Goal of the exercise:
Up to and including the line with "Image resolution: width=505", restate the records below word for word, beginning with their first line.

*** Opening Data to use ***

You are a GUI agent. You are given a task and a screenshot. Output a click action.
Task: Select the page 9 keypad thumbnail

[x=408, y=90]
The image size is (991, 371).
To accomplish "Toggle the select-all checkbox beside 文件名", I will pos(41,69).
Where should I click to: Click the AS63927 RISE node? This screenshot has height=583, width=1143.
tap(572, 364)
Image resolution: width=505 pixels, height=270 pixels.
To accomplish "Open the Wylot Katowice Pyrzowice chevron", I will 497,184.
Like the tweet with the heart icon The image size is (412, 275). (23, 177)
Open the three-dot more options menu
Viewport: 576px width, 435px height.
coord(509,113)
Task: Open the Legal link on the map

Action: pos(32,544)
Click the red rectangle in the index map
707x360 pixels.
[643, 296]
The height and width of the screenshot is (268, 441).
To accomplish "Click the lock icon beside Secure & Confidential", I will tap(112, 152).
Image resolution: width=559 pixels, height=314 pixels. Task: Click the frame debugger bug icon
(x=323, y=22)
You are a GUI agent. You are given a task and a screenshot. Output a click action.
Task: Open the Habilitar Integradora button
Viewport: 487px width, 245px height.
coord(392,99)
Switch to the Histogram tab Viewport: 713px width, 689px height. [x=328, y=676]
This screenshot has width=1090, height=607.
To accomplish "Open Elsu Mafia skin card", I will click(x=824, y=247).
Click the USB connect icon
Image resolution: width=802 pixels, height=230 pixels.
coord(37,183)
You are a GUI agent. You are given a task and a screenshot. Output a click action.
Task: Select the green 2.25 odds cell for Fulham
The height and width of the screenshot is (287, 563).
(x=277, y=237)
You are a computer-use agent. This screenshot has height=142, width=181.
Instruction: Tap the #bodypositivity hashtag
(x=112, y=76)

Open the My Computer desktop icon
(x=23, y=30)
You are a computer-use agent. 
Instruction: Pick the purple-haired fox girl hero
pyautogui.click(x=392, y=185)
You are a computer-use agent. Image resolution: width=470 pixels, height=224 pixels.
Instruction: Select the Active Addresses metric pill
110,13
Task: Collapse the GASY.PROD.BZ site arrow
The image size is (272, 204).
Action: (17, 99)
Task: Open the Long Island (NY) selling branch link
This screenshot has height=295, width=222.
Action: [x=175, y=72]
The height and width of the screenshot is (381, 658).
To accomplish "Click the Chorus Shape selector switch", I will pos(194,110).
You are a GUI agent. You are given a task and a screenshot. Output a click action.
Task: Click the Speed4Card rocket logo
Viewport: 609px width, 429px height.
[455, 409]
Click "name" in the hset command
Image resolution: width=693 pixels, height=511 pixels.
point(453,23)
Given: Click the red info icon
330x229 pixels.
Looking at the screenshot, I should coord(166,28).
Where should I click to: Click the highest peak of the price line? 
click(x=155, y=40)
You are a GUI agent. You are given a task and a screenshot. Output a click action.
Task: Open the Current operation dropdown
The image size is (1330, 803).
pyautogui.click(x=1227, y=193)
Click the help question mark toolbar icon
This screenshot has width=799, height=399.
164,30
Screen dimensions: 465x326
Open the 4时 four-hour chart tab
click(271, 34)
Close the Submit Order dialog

*** Closing Data to use ***

Exercise output:
You are a GUI agent. You are given a task and a screenshot. Output a click action.
Task: Select the page 9 keypad thumbnail

[x=408, y=90]
The image size is (991, 371).
To accomplish "Toggle the select-all checkbox beside 文件名", I will pos(41,69).
Where should I click to: Click the AS63927 RISE node? This screenshot has height=583, width=1143.
tap(572, 364)
Image resolution: width=505 pixels, height=270 pixels.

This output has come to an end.